→ **EXERCISE PROMPT**
In this exercise, set down every entry that follows exactly as it appears.

Dataset items
= = = = =

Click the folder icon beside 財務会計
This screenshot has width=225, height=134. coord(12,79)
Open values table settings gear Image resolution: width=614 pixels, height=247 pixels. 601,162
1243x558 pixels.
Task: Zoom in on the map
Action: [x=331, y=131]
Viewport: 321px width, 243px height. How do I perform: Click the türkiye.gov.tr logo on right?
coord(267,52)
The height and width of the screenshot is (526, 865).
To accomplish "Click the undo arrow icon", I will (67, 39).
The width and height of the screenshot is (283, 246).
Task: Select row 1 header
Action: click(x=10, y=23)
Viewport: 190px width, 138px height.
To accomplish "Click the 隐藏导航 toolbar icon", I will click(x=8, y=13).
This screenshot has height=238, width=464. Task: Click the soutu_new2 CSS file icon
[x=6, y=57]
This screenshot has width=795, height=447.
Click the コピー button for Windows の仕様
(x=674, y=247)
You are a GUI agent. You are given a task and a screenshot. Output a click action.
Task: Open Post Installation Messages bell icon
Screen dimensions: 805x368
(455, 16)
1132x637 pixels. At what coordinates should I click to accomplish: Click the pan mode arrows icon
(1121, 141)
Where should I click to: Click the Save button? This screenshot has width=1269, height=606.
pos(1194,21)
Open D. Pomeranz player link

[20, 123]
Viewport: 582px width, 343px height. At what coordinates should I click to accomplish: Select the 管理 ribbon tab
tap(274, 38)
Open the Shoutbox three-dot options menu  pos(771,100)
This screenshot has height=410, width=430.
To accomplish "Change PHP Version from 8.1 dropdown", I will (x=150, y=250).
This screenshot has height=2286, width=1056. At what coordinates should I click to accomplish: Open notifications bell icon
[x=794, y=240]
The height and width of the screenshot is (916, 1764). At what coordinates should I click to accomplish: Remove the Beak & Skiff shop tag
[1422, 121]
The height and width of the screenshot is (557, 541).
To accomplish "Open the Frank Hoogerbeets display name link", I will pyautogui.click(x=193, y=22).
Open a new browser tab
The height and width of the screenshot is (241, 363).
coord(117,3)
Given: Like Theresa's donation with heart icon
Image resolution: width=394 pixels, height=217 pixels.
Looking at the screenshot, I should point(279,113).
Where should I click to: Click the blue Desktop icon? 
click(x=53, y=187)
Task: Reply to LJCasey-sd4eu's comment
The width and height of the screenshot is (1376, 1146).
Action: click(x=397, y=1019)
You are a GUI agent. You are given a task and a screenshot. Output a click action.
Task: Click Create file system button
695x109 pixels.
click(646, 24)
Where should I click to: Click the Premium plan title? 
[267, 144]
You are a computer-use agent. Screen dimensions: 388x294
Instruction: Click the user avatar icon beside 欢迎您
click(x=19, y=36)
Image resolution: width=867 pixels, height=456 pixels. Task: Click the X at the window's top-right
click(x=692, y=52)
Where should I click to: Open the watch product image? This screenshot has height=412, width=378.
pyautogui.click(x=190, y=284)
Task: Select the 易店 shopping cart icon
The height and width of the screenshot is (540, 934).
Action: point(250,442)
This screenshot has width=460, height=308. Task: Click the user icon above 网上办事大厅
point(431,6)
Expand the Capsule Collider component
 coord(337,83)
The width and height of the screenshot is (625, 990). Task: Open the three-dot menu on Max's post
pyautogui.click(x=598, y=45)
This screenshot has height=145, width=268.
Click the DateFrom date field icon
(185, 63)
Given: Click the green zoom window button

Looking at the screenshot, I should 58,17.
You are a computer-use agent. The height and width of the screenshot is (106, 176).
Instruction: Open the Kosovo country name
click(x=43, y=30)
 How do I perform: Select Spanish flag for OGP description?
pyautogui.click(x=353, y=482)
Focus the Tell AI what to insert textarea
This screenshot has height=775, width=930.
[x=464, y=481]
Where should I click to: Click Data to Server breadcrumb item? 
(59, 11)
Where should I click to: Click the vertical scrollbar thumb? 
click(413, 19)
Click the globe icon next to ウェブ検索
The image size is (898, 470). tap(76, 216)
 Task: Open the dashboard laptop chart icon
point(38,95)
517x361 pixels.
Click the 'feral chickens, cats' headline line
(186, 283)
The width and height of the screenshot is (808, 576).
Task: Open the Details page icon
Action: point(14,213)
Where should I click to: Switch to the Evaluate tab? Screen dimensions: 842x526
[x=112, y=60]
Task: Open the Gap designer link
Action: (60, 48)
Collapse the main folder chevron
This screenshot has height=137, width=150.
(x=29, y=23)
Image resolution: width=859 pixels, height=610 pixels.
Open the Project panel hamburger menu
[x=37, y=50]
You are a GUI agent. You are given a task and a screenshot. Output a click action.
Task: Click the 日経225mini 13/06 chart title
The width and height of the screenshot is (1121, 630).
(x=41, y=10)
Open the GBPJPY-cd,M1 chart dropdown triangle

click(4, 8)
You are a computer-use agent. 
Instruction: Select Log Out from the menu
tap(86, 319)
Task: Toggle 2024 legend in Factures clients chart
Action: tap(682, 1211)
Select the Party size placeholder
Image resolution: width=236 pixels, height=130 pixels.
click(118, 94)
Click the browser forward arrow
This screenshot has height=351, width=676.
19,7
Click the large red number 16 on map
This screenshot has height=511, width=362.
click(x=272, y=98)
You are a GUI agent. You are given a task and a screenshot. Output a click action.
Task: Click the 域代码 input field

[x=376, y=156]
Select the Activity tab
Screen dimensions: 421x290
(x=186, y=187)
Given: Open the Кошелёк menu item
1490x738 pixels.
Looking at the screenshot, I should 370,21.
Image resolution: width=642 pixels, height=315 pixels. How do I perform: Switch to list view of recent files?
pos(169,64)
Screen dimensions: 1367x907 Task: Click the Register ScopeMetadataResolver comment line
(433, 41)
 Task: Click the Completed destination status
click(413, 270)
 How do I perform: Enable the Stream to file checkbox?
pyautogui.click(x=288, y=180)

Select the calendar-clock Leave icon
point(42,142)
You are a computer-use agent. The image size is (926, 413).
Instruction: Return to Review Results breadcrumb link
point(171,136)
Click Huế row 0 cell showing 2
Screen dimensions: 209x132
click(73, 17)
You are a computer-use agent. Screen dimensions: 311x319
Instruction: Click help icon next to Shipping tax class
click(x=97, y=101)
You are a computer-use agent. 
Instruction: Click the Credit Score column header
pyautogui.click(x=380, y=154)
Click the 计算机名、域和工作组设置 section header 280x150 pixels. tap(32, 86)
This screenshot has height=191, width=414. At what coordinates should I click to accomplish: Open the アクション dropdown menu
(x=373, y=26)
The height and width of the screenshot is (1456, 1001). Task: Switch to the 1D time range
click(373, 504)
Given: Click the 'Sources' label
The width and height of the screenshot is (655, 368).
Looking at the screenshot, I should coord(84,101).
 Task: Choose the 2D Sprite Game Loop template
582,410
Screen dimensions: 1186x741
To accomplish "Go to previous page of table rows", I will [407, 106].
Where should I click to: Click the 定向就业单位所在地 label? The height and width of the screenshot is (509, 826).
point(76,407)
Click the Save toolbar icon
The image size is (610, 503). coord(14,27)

= = = = =

→ **ANSWER SECTION**
Click the folder icon beside 財務会計
This screenshot has width=225, height=134. coord(12,79)
Open values table settings gear Image resolution: width=614 pixels, height=247 pixels. 601,162
1243x558 pixels.
Task: Zoom in on the map
Action: [x=331, y=131]
Viewport: 321px width, 243px height. How do I perform: Click the türkiye.gov.tr logo on right?
coord(267,52)
The height and width of the screenshot is (526, 865).
To accomplish "Click the undo arrow icon", I will (67, 39).
The width and height of the screenshot is (283, 246).
Task: Select row 1 header
Action: click(x=10, y=23)
Viewport: 190px width, 138px height.
To accomplish "Click the 隐藏导航 toolbar icon", I will click(x=8, y=13).
This screenshot has height=238, width=464. Task: Click the soutu_new2 CSS file icon
[x=6, y=57]
This screenshot has width=795, height=447.
Click the コピー button for Windows の仕様
(x=674, y=247)
You are a GUI agent. You are given a task and a screenshot. Output a click action.
Task: Open Post Installation Messages bell icon
Screen dimensions: 805x368
(455, 16)
1132x637 pixels. At what coordinates should I click to accomplish: Click the pan mode arrows icon
(1121, 141)
Where should I click to: Click the Save button? This screenshot has width=1269, height=606.
pos(1194,21)
Open D. Pomeranz player link

[20, 123]
Viewport: 582px width, 343px height. At what coordinates should I click to accomplish: Select the 管理 ribbon tab
tap(274, 38)
Open the Shoutbox three-dot options menu  pos(771,100)
This screenshot has height=410, width=430.
To accomplish "Change PHP Version from 8.1 dropdown", I will (x=150, y=250).
This screenshot has height=2286, width=1056. At what coordinates should I click to accomplish: Open notifications bell icon
[x=794, y=240]
The height and width of the screenshot is (916, 1764). At what coordinates should I click to accomplish: Remove the Beak & Skiff shop tag
[1422, 121]
The height and width of the screenshot is (557, 541).
To accomplish "Open the Frank Hoogerbeets display name link", I will pyautogui.click(x=193, y=22).
Open a new browser tab
The height and width of the screenshot is (241, 363).
coord(117,3)
Given: Like Theresa's donation with heart icon
Image resolution: width=394 pixels, height=217 pixels.
Looking at the screenshot, I should point(279,113).
Where should I click to: Click the blue Desktop icon? 
click(x=53, y=187)
Task: Reply to LJCasey-sd4eu's comment
The width and height of the screenshot is (1376, 1146).
Action: click(x=397, y=1019)
You are a GUI agent. You are given a task and a screenshot. Output a click action.
Task: Click Create file system button
695x109 pixels.
click(646, 24)
Where should I click to: Click the Premium plan title? 
[267, 144]
You are a computer-use agent. Screen dimensions: 388x294
Instruction: Click the user avatar icon beside 欢迎您
click(x=19, y=36)
Image resolution: width=867 pixels, height=456 pixels. Task: Click the X at the window's top-right
click(x=692, y=52)
Where should I click to: Open the watch product image? This screenshot has height=412, width=378.
pyautogui.click(x=190, y=284)
Task: Select the 易店 shopping cart icon
The height and width of the screenshot is (540, 934).
Action: point(250,442)
This screenshot has width=460, height=308. Task: Click the user icon above 网上办事大厅
point(431,6)
Expand the Capsule Collider component
 coord(337,83)
The width and height of the screenshot is (625, 990). Task: Open the three-dot menu on Max's post
pyautogui.click(x=598, y=45)
This screenshot has height=145, width=268.
Click the DateFrom date field icon
(185, 63)
Given: Click the green zoom window button

Looking at the screenshot, I should 58,17.
You are a computer-use agent. The height and width of the screenshot is (106, 176).
Instruction: Open the Kosovo country name
click(x=43, y=30)
 How do I perform: Select Spanish flag for OGP description?
pyautogui.click(x=353, y=482)
Focus the Tell AI what to insert textarea
This screenshot has height=775, width=930.
[x=464, y=481]
Where should I click to: Click Data to Server breadcrumb item? 
(59, 11)
Where should I click to: Click the vertical scrollbar thumb? 
click(413, 19)
Click the globe icon next to ウェブ検索
The image size is (898, 470). tap(76, 216)
 Task: Open the dashboard laptop chart icon
point(38,95)
517x361 pixels.
Click the 'feral chickens, cats' headline line
(186, 283)
The width and height of the screenshot is (808, 576).
Task: Open the Details page icon
Action: point(14,213)
Where should I click to: Switch to the Evaluate tab? Screen dimensions: 842x526
[x=112, y=60]
Task: Open the Gap designer link
Action: (60, 48)
Collapse the main folder chevron
This screenshot has height=137, width=150.
(x=29, y=23)
Image resolution: width=859 pixels, height=610 pixels.
Open the Project panel hamburger menu
[x=37, y=50]
You are a GUI agent. You are given a task and a screenshot. Output a click action.
Task: Click the 日経225mini 13/06 chart title
The width and height of the screenshot is (1121, 630).
(x=41, y=10)
Open the GBPJPY-cd,M1 chart dropdown triangle

click(4, 8)
You are a computer-use agent. 
Instruction: Select Log Out from the menu
tap(86, 319)
Task: Toggle 2024 legend in Factures clients chart
Action: tap(682, 1211)
Select the Party size placeholder
Image resolution: width=236 pixels, height=130 pixels.
click(118, 94)
Click the browser forward arrow
This screenshot has height=351, width=676.
19,7
Click the large red number 16 on map
This screenshot has height=511, width=362.
click(x=272, y=98)
You are a GUI agent. You are given a task and a screenshot. Output a click action.
Task: Click the 域代码 input field

[x=376, y=156]
Select the Activity tab
Screen dimensions: 421x290
(x=186, y=187)
Given: Open the Кошелёк menu item
1490x738 pixels.
Looking at the screenshot, I should 370,21.
Image resolution: width=642 pixels, height=315 pixels. How do I perform: Switch to list view of recent files?
pos(169,64)
Screen dimensions: 1367x907 Task: Click the Register ScopeMetadataResolver comment line
(433, 41)
 Task: Click the Completed destination status
click(413, 270)
 How do I perform: Enable the Stream to file checkbox?
pyautogui.click(x=288, y=180)

Select the calendar-clock Leave icon
point(42,142)
You are a computer-use agent. The image size is (926, 413).
Instruction: Return to Review Results breadcrumb link
point(171,136)
Click Huế row 0 cell showing 2
Screen dimensions: 209x132
click(73, 17)
You are a computer-use agent. Screen dimensions: 311x319
Instruction: Click help icon next to Shipping tax class
click(x=97, y=101)
You are a computer-use agent. 
Instruction: Click the Credit Score column header
pyautogui.click(x=380, y=154)
Click the 计算机名、域和工作组设置 section header 280x150 pixels. tap(32, 86)
This screenshot has height=191, width=414. At what coordinates should I click to accomplish: Open the アクション dropdown menu
(x=373, y=26)
The height and width of the screenshot is (1456, 1001). Task: Switch to the 1D time range
click(373, 504)
Given: Click the 'Sources' label
The width and height of the screenshot is (655, 368).
Looking at the screenshot, I should coord(84,101).
 Task: Choose the 2D Sprite Game Loop template
582,410
Screen dimensions: 1186x741
To accomplish "Go to previous page of table rows", I will [407, 106].
Where should I click to: Click the 定向就业单位所在地 label? The height and width of the screenshot is (509, 826).
point(76,407)
Click the Save toolbar icon
The image size is (610, 503). coord(14,27)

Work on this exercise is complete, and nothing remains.